Pemikiran semacam ini semisal dengan pandangan beberapa pemikir liberal Islam seperti Faraj Fawdah dan Muhammad Sa’id Ashmawi. Fawdah merupakan pemikir mesir yang selalu memberikan serangan kepada kelompok-kelompok yang ingin menegakkan islam dalam bentuk negara. Menurutnya mereka yang seperti itu sedang terjebak dalam romantika masa lalu yang sudah usang dan tak sesuai dengan perkembangan zaman. Fawdah juga berujar bahwa sejarah Islam tidak seperti yang diagung2kan. Sejarah Islam adalah sejarah yang berdarah yang penuh dengan noda. Jadi penerapan syariah tidak akan menyelesaikan masalah, buktinya zaman dulu tetap terjadi kekacauan dan pertumpahan darah, padahal syariah diterapkan.

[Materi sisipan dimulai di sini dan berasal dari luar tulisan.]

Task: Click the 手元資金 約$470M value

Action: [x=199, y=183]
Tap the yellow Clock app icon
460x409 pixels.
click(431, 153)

Ashmawi menggolongkan umat Islam kedalam dua tipe, yaitu Political Islam dan Enlightened Islam (Islam yang tercerahkan). Kelompok-kelompok islam yang menuntut penerapan Islam digolongkan pada kelompok Political Islam. Ashmawi menyimpulkan bahwa penerapan syariah Islam hanya rekaan manusia semata, karena menurutnya tidak ada perkataan al-Quran yang berkonotasi hukum dan tuntutan kepada manusia untuk menerapkannya. Hanya ada satu ayar yang menyebut kata syariah yakni surat al-Jatsiyah ayat 18 (Kemudian Kami jadikan engkau (Muhammad) mengikuti syariah agama itu…) itupun tidak bermakna penerapan hukum menurut Ashmawi (Syafrin dalam Kritik Terhadap Paham Liberalisasi Syariat Islam, DDII).
Ashmawi seolah menyatakan bahwa hukum fiqh semata-mata merupakan produk pemikiran, tidak ada hubungannya dengan nas-nas syara’. Jadi hukum fiqh yang dihasilkan dari ijtihad ulama merupakan produk hasil pemikiran ulama itu sendiri, oleh karena itu boleh diikuti boleh tidak. Pernyataan ini tidak sesuai dengan khazanah keilmuan Islam itu sendiri. Karena sebetulnya yang dilakukan para fuqoha hanyalah mengambil kesimpulan hukum berdasarkan batasan-batasan nas syara, bukan hasil produk akalnya sendiri (Syafrin dalam Kritik Terhadap Paham Liberalisasi Syariat Islam, DDII).
Dalam khazanah keilmuan islam, sumber kebenaran mutlak adalah Al-quran, dan motivasi yang diusung dalam menafsirkan Al-qur’an adalah bagaimana orang yang hidup belakangan bisa memahami Islam sebagaimana pemahaman Rasulullah dan para sahabatnya, begitu pula dengan fiqh. Kita tidak bisa memproduksi hukum fiqh sendiri dengan melabas peraturan yang sudah dibakukan oleh syara’.
Kembali pada kasus Islam vs Islamist, sepatutnya kita sebagai muslim harus menanyakan apa motivasi utama dari Soner dan orang-orang yang sepemikiran dengannya untuk melakukan pemisahan istilah antara islam dan islamis. Jika Islamis, radikal, garis keras, dan istilah2 sejenis disematkan pada orang yang berkeinginan menerapkan syariah secara formal, dan istilah-istilah itu berkonotasi negatif, lalu Nabi Muhammad dan para sahabatnya mau kita golongkan sebagai Islam yang mana?.
Menurut penulis, pandangan semisal Soner mengenai Islam dan Islamis ini hanyalah sebuah manifestasi sifat “inlander” dalam beragama. Orang-orang yang memiliki pandangan semacam ini (kendati ia muslim) menjadikan Barat sebagai patokan kebenaran pemikiran, sehingga apapun yang tidak sesuai dengan asas pemikiran barat, meskipun itu berasal dari nas syara (yang sudah kita sepakati berasal dari tuhan) maka dianggap tidak benar.